AI Agent Observability: How to Debug When Your Agent Breaks in Production
Production agents fail in ways you can't predict. Here's how to build observability into your agents so you can debug issues quickly and prevent future failures.
Your agent breaks in production. A user reports an issue. You have no idea what happened.
No logs. No traces. No visibility into what the agent did, which tools it called, or why it failed.
You're debugging blind.
Here's how to build observability into AI agents so you can debug issues quickly and prevent future failures.
The Observability Problem
Traditional software is deterministic. Same input, same output. Debugging is straightforward.
AI agents are non-deterministic. Same input can produce different outputs. Debugging requires understanding:
- What the agent decided to do
- Which tools it called
- What data it processed
- Why it made specific choices
- Where in the flow it failed
Without observability, you can't answer these questions.
What to Log
Effective observability requires logging at multiple levels.
1. Request Level
Log every request to your agent.
logger.info("Agent request received", {
requestId: uuid(),
userId,
sessionId,
timestamp: new Date().toISOString(),
input: {
prompt: request.prompt.substring(0, 200), // First 200 chars
model: request.model,
temperature: request.temperature,
},
});What to capture:
- Request ID (for tracing)
- User ID
- Session ID
- Timestamp
- Input prompt (truncated for privacy)
- Model configuration
2. Tool Calls
Log every tool the agent calls.
logger.info("Tool called", {
requestId,
toolName: "pdf_extractor",
toolInput: {
filePath: "/sandbox/files/document.pdf",
},
timestamp: new Date().toISOString(),
});
// After execution
logger.info("Tool completed", {
requestId,
toolName: "pdf_extractor",
success: true,
duration: 1234, // milliseconds
outputSize: 5678, // bytes
});What to capture:
- Tool name
- Input parameters
- Execution time
- Success/failure status
- Output size (not full output, for performance)
3. Agent Decisions
Log the agent's reasoning and decisions.
logger.info("Agent decision", {
requestId,
decision: "call_tool",
reasoning: "User uploaded PDF, need to extract text",
selectedTool: "pdf_extractor",
confidence: 0.95,
});What to capture:
- What decision was made
- Why it was made (if available)
- Confidence level
- Alternative options considered
4. Errors
Log all errors with full context.
logger.error("Agent execution failed", {
requestId,
userId,
sessionId,
error: {
message: error.message,
stack: error.stack,
code: error.code,
},
context: {
model: "gpt-4o",
toolsAvailable: ["pdf_extractor", "data_analyzer"],
lastToolCalled: "pdf_extractor",
promptTokens: 150,
completionTokens: 0,
},
});What to capture:
- Error message and stack trace
- Error code (if available)
- Full context (model, tools, tokens)
- What was happening when the error occurred
5. Performance Metrics
Log performance data for every request.

Stored entries:

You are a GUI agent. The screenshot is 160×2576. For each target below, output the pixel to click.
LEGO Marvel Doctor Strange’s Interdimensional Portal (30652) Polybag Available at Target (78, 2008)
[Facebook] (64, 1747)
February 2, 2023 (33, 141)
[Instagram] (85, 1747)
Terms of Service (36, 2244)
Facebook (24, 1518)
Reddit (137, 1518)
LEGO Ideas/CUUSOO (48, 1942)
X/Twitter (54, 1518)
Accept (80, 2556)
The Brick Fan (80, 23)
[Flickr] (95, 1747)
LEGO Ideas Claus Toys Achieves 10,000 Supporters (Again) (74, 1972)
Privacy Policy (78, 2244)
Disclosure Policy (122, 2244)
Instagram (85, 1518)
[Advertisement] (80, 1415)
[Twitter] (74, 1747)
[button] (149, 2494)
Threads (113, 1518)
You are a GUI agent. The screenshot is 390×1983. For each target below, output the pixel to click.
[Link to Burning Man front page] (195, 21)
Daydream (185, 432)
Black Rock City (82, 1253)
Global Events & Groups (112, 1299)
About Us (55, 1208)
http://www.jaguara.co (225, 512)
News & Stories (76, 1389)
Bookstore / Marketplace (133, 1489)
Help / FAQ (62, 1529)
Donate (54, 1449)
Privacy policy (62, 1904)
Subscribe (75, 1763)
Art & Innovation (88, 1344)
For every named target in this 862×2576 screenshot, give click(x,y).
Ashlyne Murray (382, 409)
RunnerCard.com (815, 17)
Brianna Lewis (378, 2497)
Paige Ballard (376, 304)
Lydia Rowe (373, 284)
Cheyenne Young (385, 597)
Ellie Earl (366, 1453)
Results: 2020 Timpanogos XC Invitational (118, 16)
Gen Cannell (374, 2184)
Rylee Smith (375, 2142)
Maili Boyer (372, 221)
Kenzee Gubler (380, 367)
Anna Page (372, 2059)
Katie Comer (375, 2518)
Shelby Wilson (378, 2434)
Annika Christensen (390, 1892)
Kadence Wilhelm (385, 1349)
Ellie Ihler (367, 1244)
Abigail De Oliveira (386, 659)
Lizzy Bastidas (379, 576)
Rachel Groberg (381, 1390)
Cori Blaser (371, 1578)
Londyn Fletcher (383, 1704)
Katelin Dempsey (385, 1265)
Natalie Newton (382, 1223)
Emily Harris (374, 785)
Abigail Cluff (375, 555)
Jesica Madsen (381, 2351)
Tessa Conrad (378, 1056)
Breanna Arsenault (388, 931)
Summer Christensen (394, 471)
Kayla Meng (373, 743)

* [Work instruction A] In the article on AI agent observability, how is the input prompt treated when it is logged at the request level?
* [Work instruction B] Proceed with the AI agent observability article, starting right after its final line.

* [Response area A] It is truncated for privacy, keeping only the first 200 characters.

* [Response area B]
logger.info("Agent request completed", {
requestId,
userId,
duration: {
total: 3456, // Total request time
llm: 2100, // LLM generation time
tools: 1200, // Tool execution time
overhead: 156, // Framework overhead
},
tokens: {
prompt: 150,
completion: 300,
total: 450,
},
cost: 0.0045, // Estimated cost in USD
success: true,
});What to capture:
- Total duration
- Breakdown by component (LLM, tools, overhead)
- Token usage
- Estimated cost
- Success/failure
Structured Logging
Use structured logging (JSON) instead of plain text.
Bad: Plain text
console.log(`User ${userId} called tool pdf_extractor at ${new Date()}`);Good: Structured JSON
logger.info("Tool called", {
userId,
toolName: "pdf_extractor",
timestamp: new Date().toISOString(),
});Why structured logging matters:
- Queryable: Search for all requests by a specific user
- Aggregatable: Calculate average latency across all requests
- Parseable: Automated analysis and alerting
- Consistent: Same format across all logs
Setting Up Structured Logging
import winston from "winston";
const logger = winston.createLogger({
level: "info",
format: winston.format.combine(
winston.format.timestamp(),
winston.format.json()
),
transports: [
new winston.transports.Console(),
new winston.transports.File({ filename: "agent.log" }),
],
});
export default logger;Distributed Tracing
When your agent calls multiple services, use distributed tracing to follow the request flow.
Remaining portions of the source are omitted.